Lacro com jornal as brechas das portas e
janelas , fecho a porta da cozinha , abro a válvula do gás , lentamente . Serei
encontrado bem rosadinho de tanto gás e espero , todo cagado também , dando
trabalho extra aqueles miseráveis.Acomodo a cadeira de rodas ao lado da mesa ,
fico na maçaranduba do tempo , olhando o relógio da parede .
O apartamento vizinho, um barulho só
.Que surpresa terão amanhã ! Começo a sentir
o cheiro do gás cada vez mais forte, subindo , espalhando-se e tomando tudo .
Escrevo: lutei todas as lutas, pra mim basta e coloco o papel encima da mesa.
As coisas começam a parecer escuras e distantes.

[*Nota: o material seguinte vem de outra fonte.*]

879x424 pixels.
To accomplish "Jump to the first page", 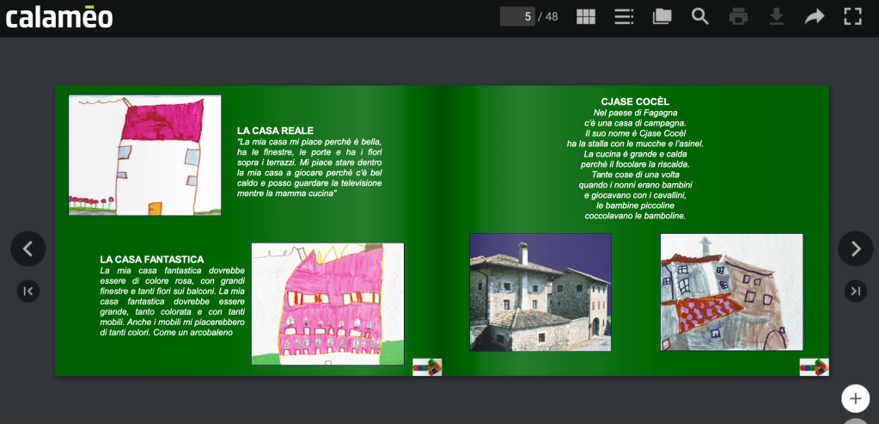I will (x=28, y=292).
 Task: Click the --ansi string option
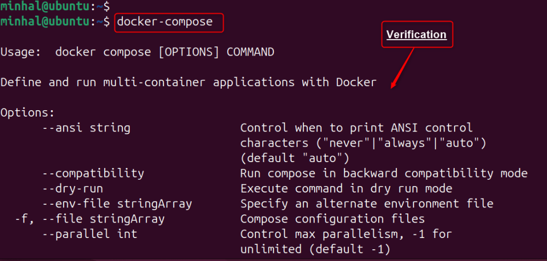click(x=85, y=128)
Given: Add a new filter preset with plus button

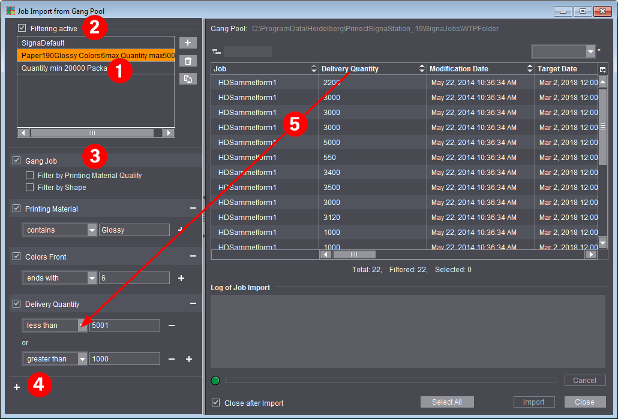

A vizinhança , na dolce vita ; alguém
começa a curtir um som . E que som ! Charlie Parker com Dizzie Gillespie em
Night in Tunisia ! È preciso ter parte com Deus ou com o Diabo para tocar assim
. O velho coração acelera , o corpo esquenta numa febre estranha e feliz . Parker
vai em frente , fazendo esplêndidas misérias naquele sax alto ,
Gillespie não se faz de rogado e por
um momento me fazem pensar que talvez exista algo além dessa merda toda em que
passamos a vida á patinar .
Começo a chorar de repente, de emoção
besta , de medo da vida , da morte, de mim mesmo , de tudo , enfim .Empurro a
cadeira até o fogão e desligo o gás . Feliz Natal , Charlie Parker !
2 comentários
Exxcellentte Amigo André!
"Gillespie não se faz de rogado e por um momento me fazem pensar que talvez exista algo além dessa merda toda em que passamos a vida á patinar."
Feliz Natal!
vvivva a vvida!!! Jorge
Jorge: a vida começou a fazer sentido para o Batista talvez graças á musica;meus votos que para nós sempre exista uma boa e forte motivação para seguir adiante.Feliz Natal,excelente ano novo,amigo.